While this is reasonably fun-looking, I cannot understand why a site would present itself for pay membership and not really give any useful demonstration versions of its tools. There is a single demo based on remixing old stories, but this is not sufficient to make me want to offer $9.99. That price, by the way, is very effectively hidden from view and presented in a rather disturbing manner. Here’s what I mean:
1. First create a user name and password and give us your parent’s email address.
2. Your parent will then get an email asking them to pay for the membership (£5.99/$9.99).
3. Once your parent has paid this, your membership will be activated and you can start to play all the games.

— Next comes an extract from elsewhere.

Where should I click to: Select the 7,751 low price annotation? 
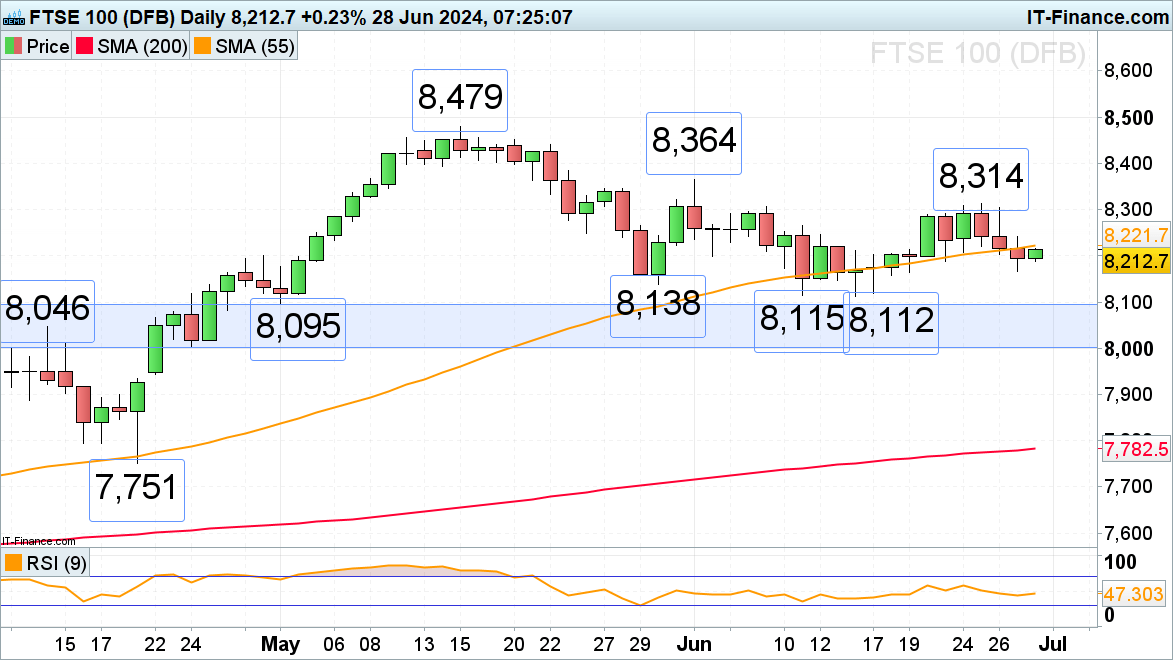click(137, 488)
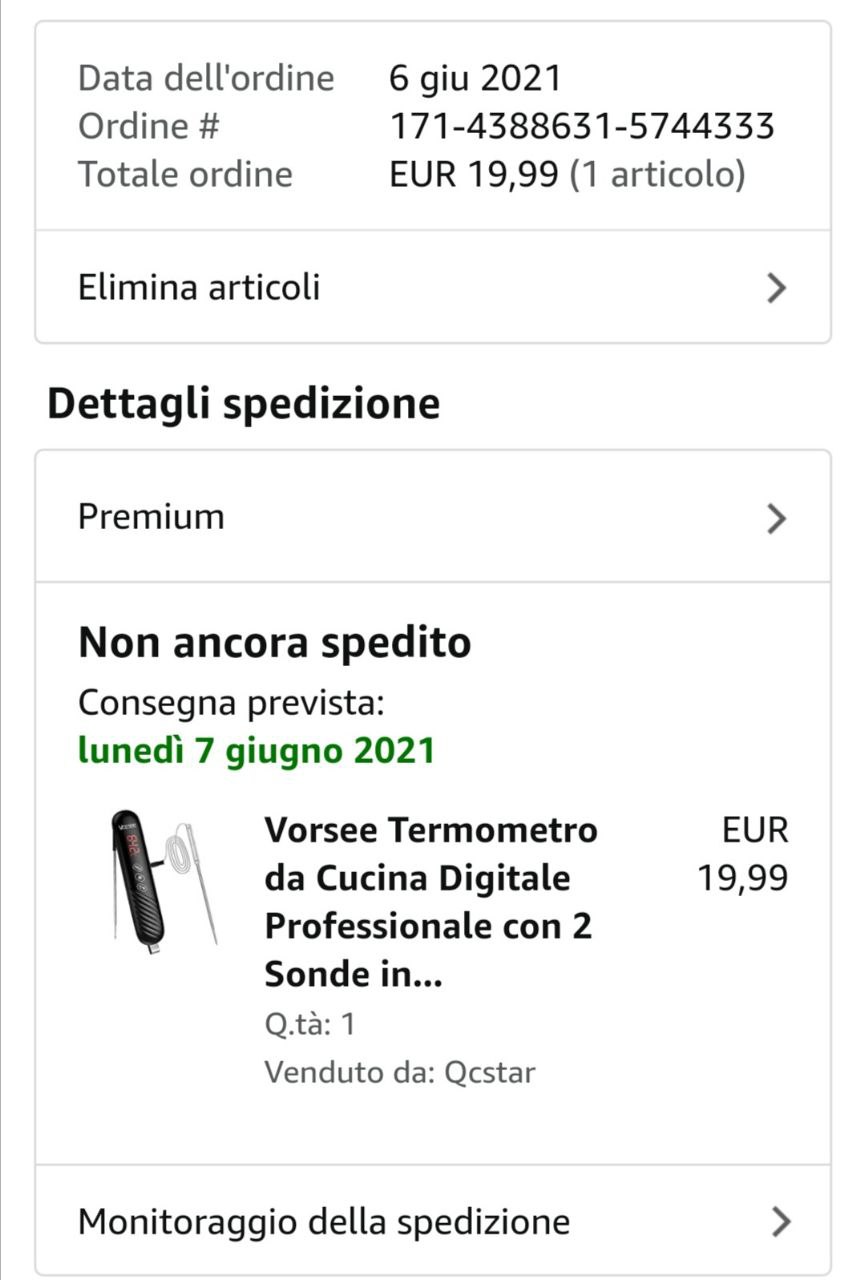Click the Dettagli spedizione section heading

244,404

Those are the instruction on the sign-up page. So kids are expected to blunder forth and sign up without the benefit of an effective demonstration. Give away a parent’s email address without permission. Then the parent receives an email demanding money. No sir. Absolutely not. You put the price in big print on the front page and you don’t mislead children into presenting their parents with an unexpected request for money. Everything should be up-front and visible right at the beginning. I just can’t believe what I’m seeing online from a major publisher. Perhaps we have here an example of how the publishing industry intends to get money out of people – by tricking their children.